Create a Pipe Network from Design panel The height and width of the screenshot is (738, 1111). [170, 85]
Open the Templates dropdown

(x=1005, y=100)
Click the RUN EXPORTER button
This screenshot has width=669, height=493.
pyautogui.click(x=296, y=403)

DIRECTIVE
Render the records above as a Markdown table with the columns Row and Entry, numbering each non-blank line in order and omitting blank lines.

ANSWER TO THE TASK
| Row | Entry |
|---|---|
| 1 | Create a Pipe Network from Design panel The height and width of the screenshot is (738, 1111). [170, 85] |
| 2 | Open the Templates dropdown |
| 3 | (x=1005, y=100) |
| 4 | Click the RUN EXPORTER button |
| 5 | This screenshot has width=669, height=493. |
| 6 | pyautogui.click(x=296, y=403) |